Please tell us which V-8's have balance shafts. I could not find references to balance shafts in any V8's. Lots of them in twins, inline fours, the old Ford V-4's, and odd fire V-6's, but not in V-8's. They are a great idea in inline threes too.

What many pushrod V-8's have running through the V is a camshaft, which runs at one-half crankshaft speed and it is not going anywhere - you need it to operate the valves...

This means that the block is already drilled for oil passages and the block ends already have a thick hunk of metal line bored for a sizable shaft.
Typical balance shafts are running at twice engine speed and do not have any other power drawn from them.
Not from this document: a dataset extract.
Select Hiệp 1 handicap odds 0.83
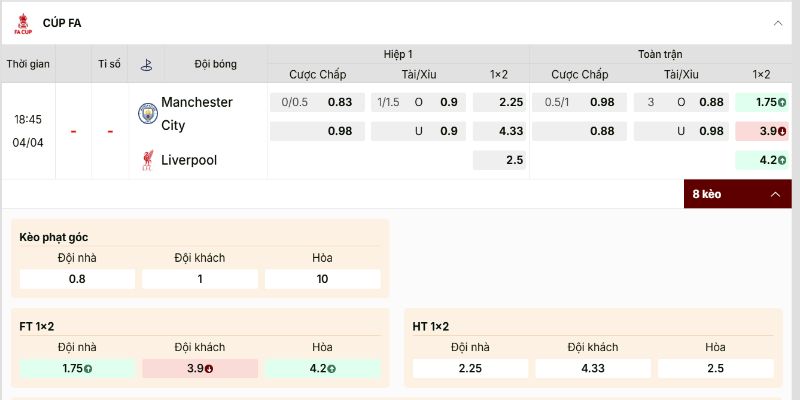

They are designed with low power and high speed in mind, not engine output level power. Between gearing, bearings, front and rear housing redesign, sealing and shaft design this will be a major modification to the base engine plus the prop bearing, reduction drive, etc.

When I said that I thought the layshaft design would work, I was referring to a reduction drive attached to the RFOB, the shaft supported at the reduction drive and at the prop shaft bearing off the accessory end of the engine, and the intake manifold sharing space with the shaft above the base engine. This scheme of running the layshaft looks doable for driving a prop.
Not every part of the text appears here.